Start Entries provided
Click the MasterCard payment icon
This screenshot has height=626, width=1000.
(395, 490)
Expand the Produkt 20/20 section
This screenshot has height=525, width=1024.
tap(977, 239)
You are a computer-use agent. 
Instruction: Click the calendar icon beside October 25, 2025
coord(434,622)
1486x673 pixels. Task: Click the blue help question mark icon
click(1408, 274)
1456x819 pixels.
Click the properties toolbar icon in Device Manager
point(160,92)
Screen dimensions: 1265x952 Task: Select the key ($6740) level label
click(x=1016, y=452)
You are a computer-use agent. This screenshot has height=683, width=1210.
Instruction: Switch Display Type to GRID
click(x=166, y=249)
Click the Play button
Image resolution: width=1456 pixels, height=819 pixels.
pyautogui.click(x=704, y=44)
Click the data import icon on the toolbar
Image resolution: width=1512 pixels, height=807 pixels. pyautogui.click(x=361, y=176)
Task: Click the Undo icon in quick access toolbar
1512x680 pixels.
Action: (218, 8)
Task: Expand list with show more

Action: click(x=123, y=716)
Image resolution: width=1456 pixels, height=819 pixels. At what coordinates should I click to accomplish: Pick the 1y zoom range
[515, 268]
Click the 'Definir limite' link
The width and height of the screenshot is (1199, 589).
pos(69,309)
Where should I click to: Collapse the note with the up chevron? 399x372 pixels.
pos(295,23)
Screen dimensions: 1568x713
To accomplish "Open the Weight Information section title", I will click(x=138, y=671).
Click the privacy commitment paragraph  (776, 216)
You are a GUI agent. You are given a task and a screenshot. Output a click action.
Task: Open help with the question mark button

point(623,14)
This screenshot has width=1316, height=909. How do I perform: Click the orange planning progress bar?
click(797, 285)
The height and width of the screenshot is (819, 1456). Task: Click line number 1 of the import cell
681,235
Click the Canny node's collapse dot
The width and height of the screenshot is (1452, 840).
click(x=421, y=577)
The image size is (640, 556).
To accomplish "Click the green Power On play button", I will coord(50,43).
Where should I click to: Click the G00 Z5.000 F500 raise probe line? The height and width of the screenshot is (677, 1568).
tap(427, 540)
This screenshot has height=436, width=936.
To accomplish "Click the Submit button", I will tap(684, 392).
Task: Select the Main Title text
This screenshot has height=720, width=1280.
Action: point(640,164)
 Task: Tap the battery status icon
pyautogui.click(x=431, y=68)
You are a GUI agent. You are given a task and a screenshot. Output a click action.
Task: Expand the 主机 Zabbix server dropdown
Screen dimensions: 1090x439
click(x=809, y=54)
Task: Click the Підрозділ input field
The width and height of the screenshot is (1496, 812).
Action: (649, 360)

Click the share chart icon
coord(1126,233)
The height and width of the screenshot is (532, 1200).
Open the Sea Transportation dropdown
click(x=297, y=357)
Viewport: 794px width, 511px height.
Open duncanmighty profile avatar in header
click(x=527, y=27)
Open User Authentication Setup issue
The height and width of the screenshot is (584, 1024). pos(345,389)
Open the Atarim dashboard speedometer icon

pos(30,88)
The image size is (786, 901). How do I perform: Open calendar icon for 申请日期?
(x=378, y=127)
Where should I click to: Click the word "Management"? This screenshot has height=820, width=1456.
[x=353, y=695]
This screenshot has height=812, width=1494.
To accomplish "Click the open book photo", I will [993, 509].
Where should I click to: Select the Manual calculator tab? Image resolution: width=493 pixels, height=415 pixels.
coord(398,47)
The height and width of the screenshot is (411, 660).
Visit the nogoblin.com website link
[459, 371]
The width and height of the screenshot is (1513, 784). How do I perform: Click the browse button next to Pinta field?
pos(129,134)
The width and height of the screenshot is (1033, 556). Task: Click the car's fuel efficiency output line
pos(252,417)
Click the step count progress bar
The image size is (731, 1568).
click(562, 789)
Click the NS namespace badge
End Entries provided
> **Your goal**
Copy out the lines without any change, starting with the line containing "This screenshot has height=812, width=1494." and continuing through the last of the lines.

> **Finished answer**
This screenshot has height=812, width=1494.
To accomplish "Click the open book photo", I will [993, 509].
Where should I click to: Select the Manual calculator tab? Image resolution: width=493 pixels, height=415 pixels.
coord(398,47)
The height and width of the screenshot is (411, 660).
Visit the nogoblin.com website link
[459, 371]
The width and height of the screenshot is (1513, 784). How do I perform: Click the browse button next to Pinta field?
pos(129,134)
The width and height of the screenshot is (1033, 556). Task: Click the car's fuel efficiency output line
pos(252,417)
Click the step count progress bar
The image size is (731, 1568).
click(562, 789)
Click the NS namespace badge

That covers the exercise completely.